* [TEXT SEGMENT]
How does a kid from the tiny village of Meriden, N.H., grow up to become GM of the Red Sox? Hard work, vision and good genes. Ben Cherington, who will be promoted by the Red Sox on Tuesday, found inspiration from many relatives as a kid. I met with Ben's mom, Gretchen, this week and learned the following about Mr. Cherington:
His maternal grandfather Richard Eberhart taught at Dartmouth and won a 1966 Pulitzer for poetry ... Paternal grandfather Paul Cherington taught at Harvard Business School and worked in the Nixon administration as assistant secretary of transportation. Ben's middle name is Paul ... His mother's cousin, Susan Butcher, was a four-time Iditarod champion and the second woman to win the great Alaskan sled dog race.
“Ben followed her and was very close to her. She was inspiring to him,” Cherington's mother, Gretchen, said in my Sunday story. “He grew up around people on top of their field, in different fields. It's a small town, maybe 700 residents back then, but he knew there were things one could do in life.”
Ben pitched in the 1991 Class I baseball championship and was a National Merit Scholarship finalist at Lebanon (N.H.) High. As of Tuesday, there will be five New Hampshire natives working as major-league GMs: Cherington, Jed Hoyer (Cubs), Neal Huntington (Pirates), Bill Smith (Twins) and Brian Sabean (Giants).

* [EXCERPTED RECORDS]
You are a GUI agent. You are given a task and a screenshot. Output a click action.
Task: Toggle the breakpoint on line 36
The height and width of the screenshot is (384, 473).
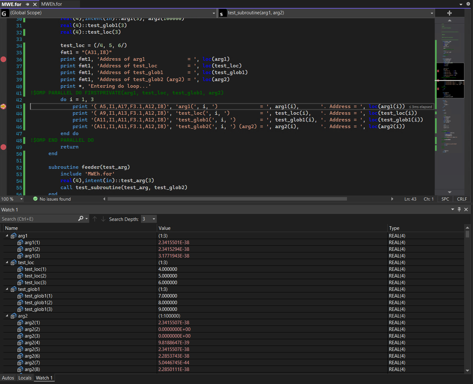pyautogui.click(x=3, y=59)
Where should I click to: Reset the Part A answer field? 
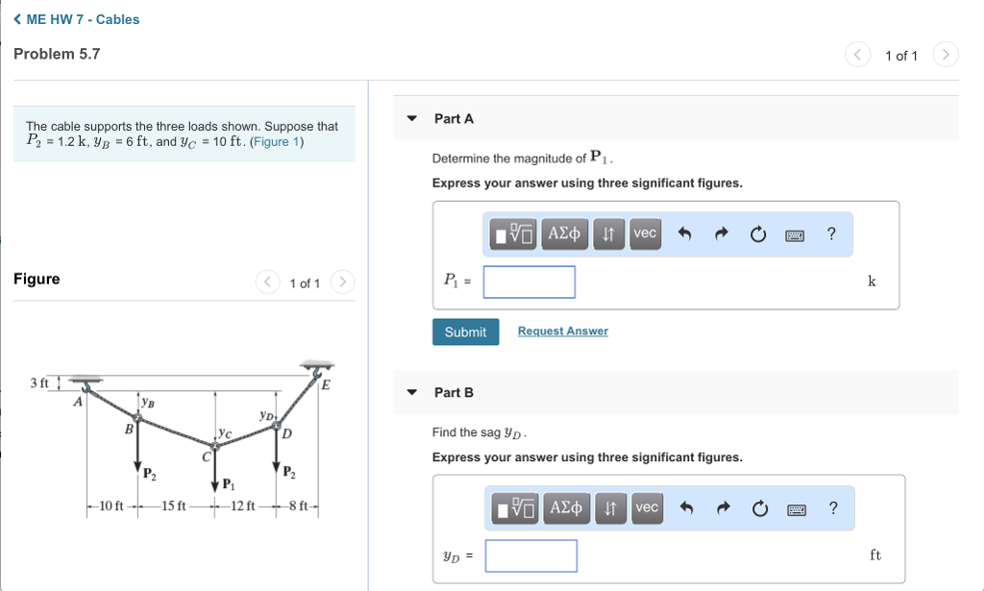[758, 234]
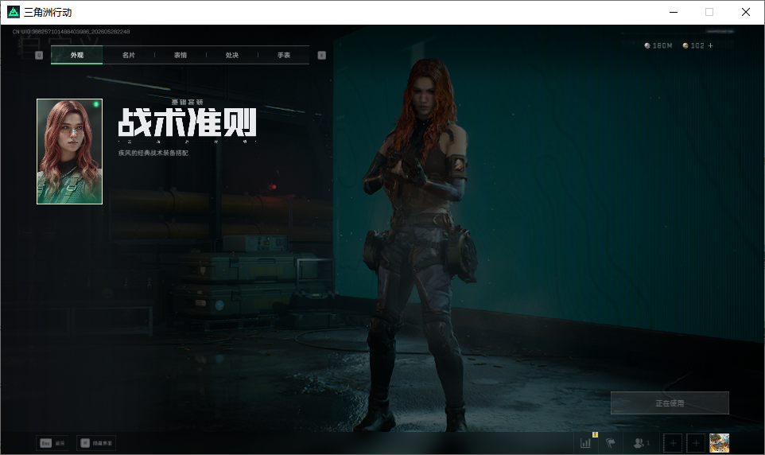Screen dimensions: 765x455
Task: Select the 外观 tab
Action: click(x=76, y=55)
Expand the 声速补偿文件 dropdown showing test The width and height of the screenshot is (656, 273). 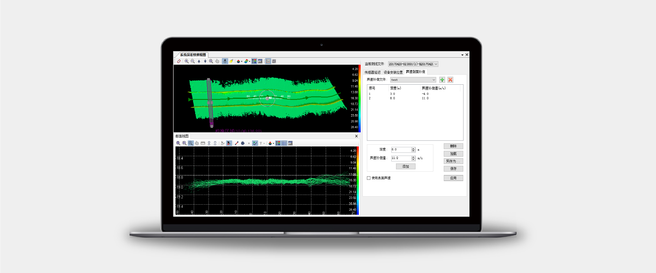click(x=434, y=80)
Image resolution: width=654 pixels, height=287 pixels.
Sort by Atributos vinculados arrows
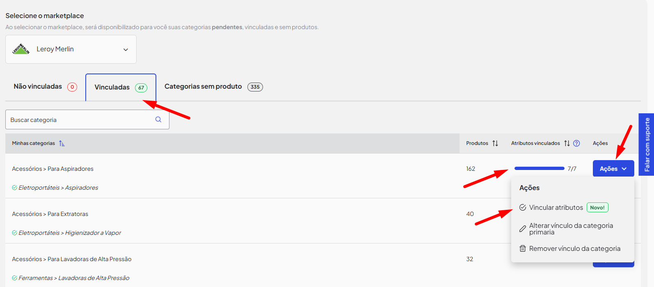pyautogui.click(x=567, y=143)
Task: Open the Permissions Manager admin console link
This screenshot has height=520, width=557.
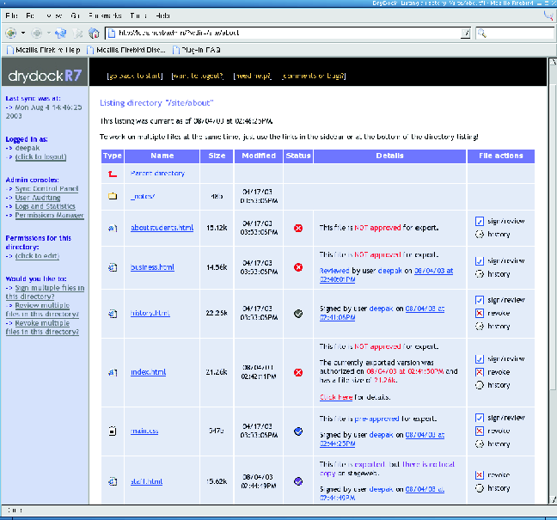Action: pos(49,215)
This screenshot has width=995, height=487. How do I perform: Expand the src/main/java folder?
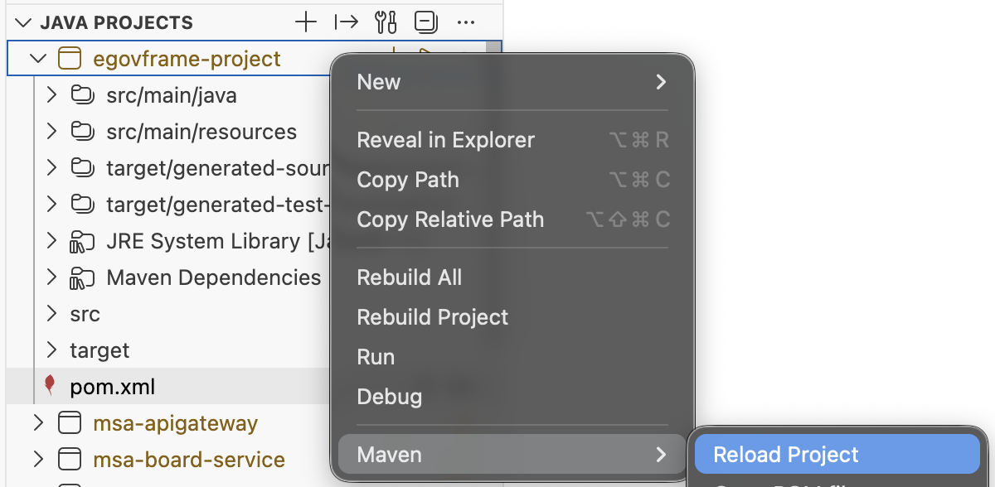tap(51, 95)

* [REQUIRED WORK] Reproduce the full text about Ben Cherington's upbringing and family word for word, from its first sentence to its last.

* [RESPONSE TO THE EXERCISE]
How does a kid from the tiny village of Meriden, N.H., grow up to become GM of the Red Sox? Hard work, vision and good genes. Ben Cherington, who will be promoted by the Red Sox on Tuesday, found inspiration from many relatives as a kid. I met with Ben's mom, Gretchen, this week and learned the following about Mr. Cherington:
His maternal grandfather Richard Eberhart taught at Dartmouth and won a 1966 Pulitzer for poetry ... Paternal grandfather Paul Cherington taught at Harvard Business School and worked in the Nixon administration as assistant secretary of transportation. Ben's middle name is Paul ... His mother's cousin, Susan Butcher, was a four-time Iditarod champion and the second woman to win the great Alaskan sled dog race.
“Ben followed her and was very close to her. She was inspiring to him,” Cherington's mother, Gretchen, said in my Sunday story. “He grew up around people on top of their field, in different fields. It's a small town, maybe 700 residents back then, but he knew there were things one could do in life.”
Ben pitched in the 1991 Class I baseball championship and was a National Merit Scholarship finalist at Lebanon (N.H.) High. As of Tuesday, there will be five New Hampshire natives working as major-league GMs: Cherington, Jed Hoyer (Cubs), Neal Huntington (Pirates), Bill Smith (Twins) and Brian Sabean (Giants).